• **Lesetext**
◆ ◆ ◆ ◆

Humboldtforum – Berliner Schloss
2007 beschloss der Bundestag den Wiederaufbau des Berliner Schlosses mit teilweise historischer Fassade, der italienische Architekt Franco Stella erhielt ein Jahr später den Zuschlag. Der erste Spatenstich sollte 2010 erfolgen, wurde aber auf den Mai dieses Jahres verschoben. Inzwischen wurde die Kostenobergrenze von 552 Millionen Euro auf 590 Millionen Euro verschoben. Für 2013 ist die Grundsteinlegung geplant, 2018 könnte das Schloss fertig sein. Kostensteigerung bislang: 38 Millionen Euro.
Akademie der Künste
Der Bau der Akademie der Künste mit der umstrittenen Glasfassade wurde 1999 am Pariser Platz in öffentlich-privater Partnerschaft gestartet. Weil der Bau 2003 wegen des Streits um die Baukosten ins Stocken geraten war, übernahm schließlich ab 2004 der Bund die Hauptkosten. Ursprünglich war mit 38,5 Millionen Euro kalkuliert worden. Die Schlussrechnung belief sich dann auf 56 Millionen Euro. Nach mehrmaligen Verschiebungen wurde der Akademie schließlich 2005 eröffnet. 38,5 Millionen Euro zahlte der Bund, die Mehrosten in Höhe von 17,5 Millionen Euro musste das Land Berlin tragen.
Topographie des Terrors
Der Senat hatte 1992 einen internationalen Architekturwettbewerb für das Dokumentationszentrum „Topographie des Terrors“ ausgelobt, den der Schweizer Architekt Peter Zumthor gewann. Nachdem bis zum Juli 1999 auf dem Gelände an der Wilhelm- Ecke Niederkirchnerstraße in Kreuzberg lediglich Fundament und Treppentürme errichtet worden waren, zog der Senat die Notbremse. Im Mai 2004 wurde das Zumthor-Projekt beendet, der Rohbautorso abgerissen. Von den einst veranschlagten 22,5 Millionen Euro Gesamtkosten waren allerdings schon knapp 15 Millionen Euro ausgegeben. Ein Jahr später lobte die Bundesregierung einen neuen Wettbewerb aus. Das neue Gebäude durfte nicht mehr als 24 Millionen Euro kosten. Aus diesem Wettbewerb ging die Architektin Ursula Wilms als Siegerin hervor. Immerhin: Deren schlichter, 54 Meter langer, 54 Meter breiter Zweckbau wurde kosten- und termingerecht fertig. 2010 wurde das Dokumentationszentrum eröffnet. Insgesamt wurden für den Bau 39 Millionen Euro ausgegeben. Kostensteigerung: 16,5 Millionen Euro.

◆ ◆ ◆ ◆

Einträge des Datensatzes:
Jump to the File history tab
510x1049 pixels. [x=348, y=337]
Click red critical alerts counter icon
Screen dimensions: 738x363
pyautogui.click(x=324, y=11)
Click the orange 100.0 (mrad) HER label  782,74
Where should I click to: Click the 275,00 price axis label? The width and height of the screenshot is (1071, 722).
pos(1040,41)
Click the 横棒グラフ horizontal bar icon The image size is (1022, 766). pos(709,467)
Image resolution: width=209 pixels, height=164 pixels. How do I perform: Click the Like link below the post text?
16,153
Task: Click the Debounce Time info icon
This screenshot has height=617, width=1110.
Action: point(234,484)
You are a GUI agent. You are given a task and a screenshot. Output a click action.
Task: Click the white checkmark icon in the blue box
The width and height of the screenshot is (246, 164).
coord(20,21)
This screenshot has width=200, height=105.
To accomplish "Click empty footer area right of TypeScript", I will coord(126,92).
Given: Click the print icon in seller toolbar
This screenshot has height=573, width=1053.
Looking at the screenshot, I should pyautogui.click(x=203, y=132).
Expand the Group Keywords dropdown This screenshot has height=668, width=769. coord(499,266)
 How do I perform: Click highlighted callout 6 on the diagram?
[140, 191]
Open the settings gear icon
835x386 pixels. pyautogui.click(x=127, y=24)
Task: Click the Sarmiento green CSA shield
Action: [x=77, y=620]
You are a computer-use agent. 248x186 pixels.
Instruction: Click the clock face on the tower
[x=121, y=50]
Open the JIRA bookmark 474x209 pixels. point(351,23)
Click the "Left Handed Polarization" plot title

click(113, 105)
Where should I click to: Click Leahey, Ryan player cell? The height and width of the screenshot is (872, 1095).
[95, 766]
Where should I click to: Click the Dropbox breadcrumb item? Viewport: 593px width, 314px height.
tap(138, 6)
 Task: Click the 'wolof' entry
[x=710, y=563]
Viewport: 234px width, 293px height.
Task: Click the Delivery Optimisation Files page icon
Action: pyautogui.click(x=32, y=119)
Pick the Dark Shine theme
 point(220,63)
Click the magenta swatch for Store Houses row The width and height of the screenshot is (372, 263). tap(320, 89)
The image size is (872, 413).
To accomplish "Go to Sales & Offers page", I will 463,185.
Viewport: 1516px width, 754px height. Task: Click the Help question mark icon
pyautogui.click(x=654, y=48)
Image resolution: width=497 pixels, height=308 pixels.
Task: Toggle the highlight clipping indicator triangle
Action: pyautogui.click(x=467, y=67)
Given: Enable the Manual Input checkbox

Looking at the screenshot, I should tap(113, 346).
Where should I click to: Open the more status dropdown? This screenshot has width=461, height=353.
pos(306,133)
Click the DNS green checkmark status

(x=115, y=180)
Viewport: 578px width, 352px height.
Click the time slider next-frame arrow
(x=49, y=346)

◆ ◆ ◆ ◆

• **Arbeitsauftrag 1**
Erklären Sie anhand des Lesetexts in ein bis drei Sätzen, warum der Bund ab 2004 die Hauptkosten für den Bau der Akademie der Künste übernahm.
• **Arbeitsauftrag 2**
Welchen Betrag durfte das neue Gebäude der „Topographie des Terrors“ laut Lesetext höchstens kosten?
• **Arbeitsauftrag 3**
Kopieren Sie bitte aus dem Lesetext wortgetreu den Abschnitt von „Humboldtforum – Berliner“ bis einschließlich „38 Millionen Euro.“.
Stützen Sie sich ausschließlich auf den Lesetext.

• **Lösung 1**
Der Bau war 2003 wegen eines Streits um die Baukosten ins Stocken geraten. Deshalb übernahm schließlich ab 2004 der Bund die Hauptkosten.

• **Lösung 2**
Höchstens 24 Millionen Euro.

• **Lösung 3**
Humboldtforum – Berliner Schloss
2007 beschloss der Bundestag den Wiederaufbau des Berliner Schlosses mit teilweise historischer Fassade, der italienische Architekt Franco Stella erhielt ein Jahr später den Zuschlag. Der erste Spatenstich sollte 2010 erfolgen, wurde aber auf den Mai dieses Jahres verschoben. Inzwischen wurde die Kostenobergrenze von 552 Millionen Euro auf 590 Millionen Euro verschoben. Für 2013 ist die Grundsteinlegung geplant, 2018 könnte das Schloss fertig sein. Kostensteigerung bislang: 38 Millionen Euro.